[Collected data entries]
= = = =

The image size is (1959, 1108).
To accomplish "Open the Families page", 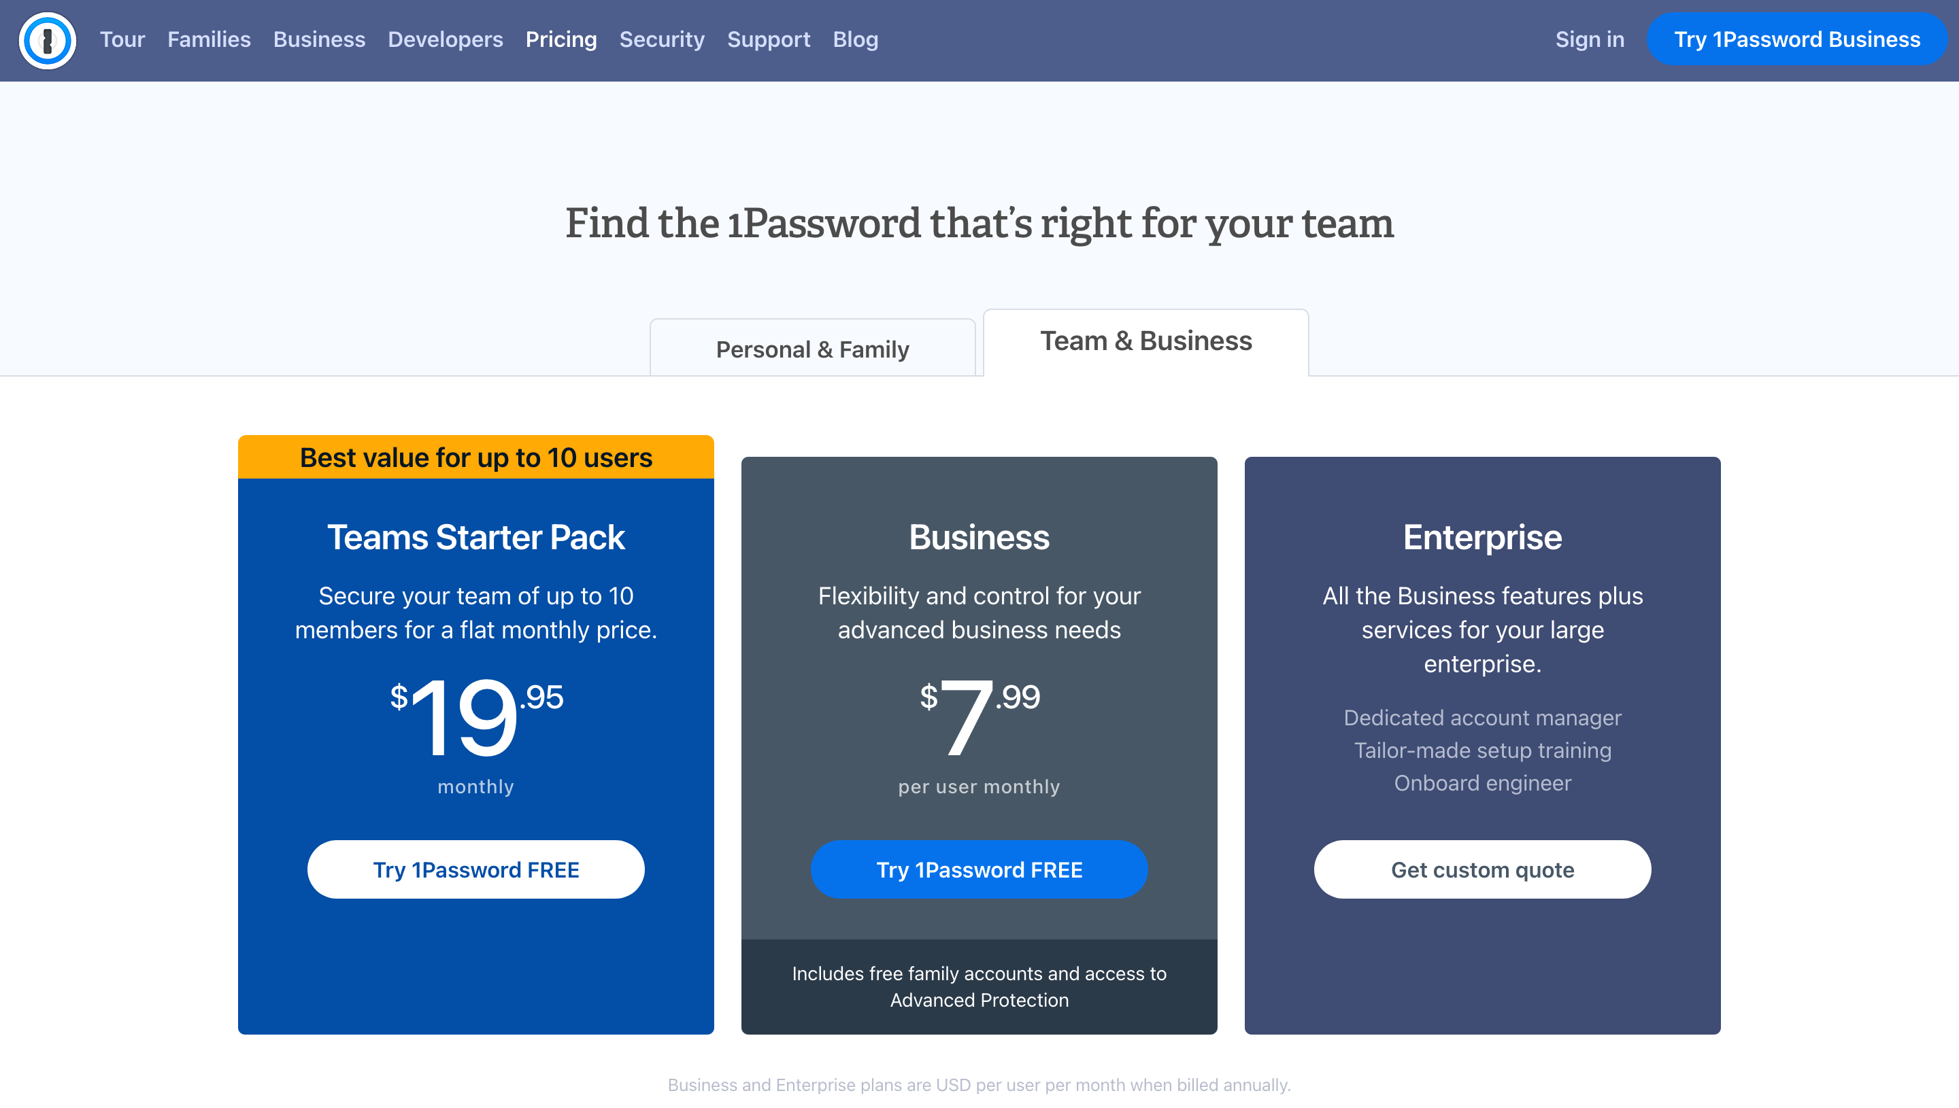I will point(209,40).
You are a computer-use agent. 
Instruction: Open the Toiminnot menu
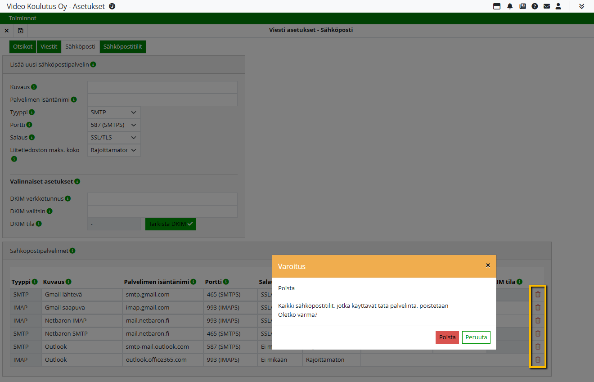click(23, 18)
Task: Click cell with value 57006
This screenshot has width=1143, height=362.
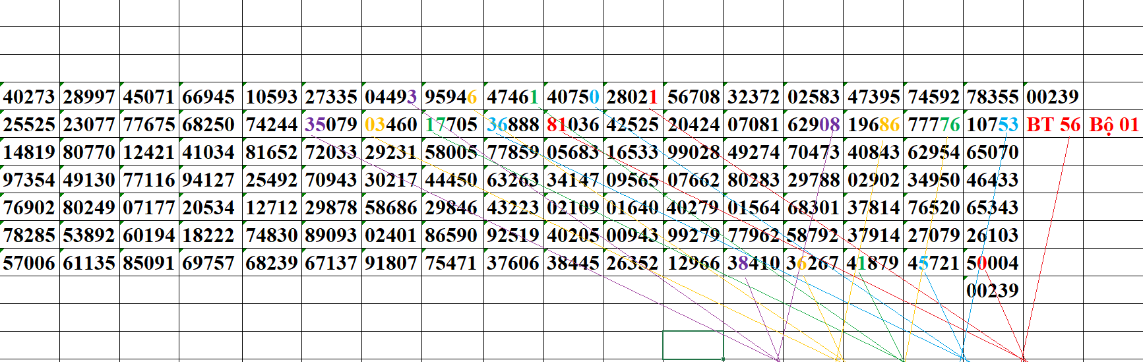Action: [30, 263]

= = = =

BRIEF:
With the pictures left out, please output each line from the one containing "Instruction: Open the Toiminnot menu" through the end of the entries, exactly as it is.

OUTPUT FOR THIS EXERCISE:
Instruction: Open the Toiminnot menu
click(23, 18)
Task: Click cell with value 57006
This screenshot has width=1143, height=362.
Action: [30, 263]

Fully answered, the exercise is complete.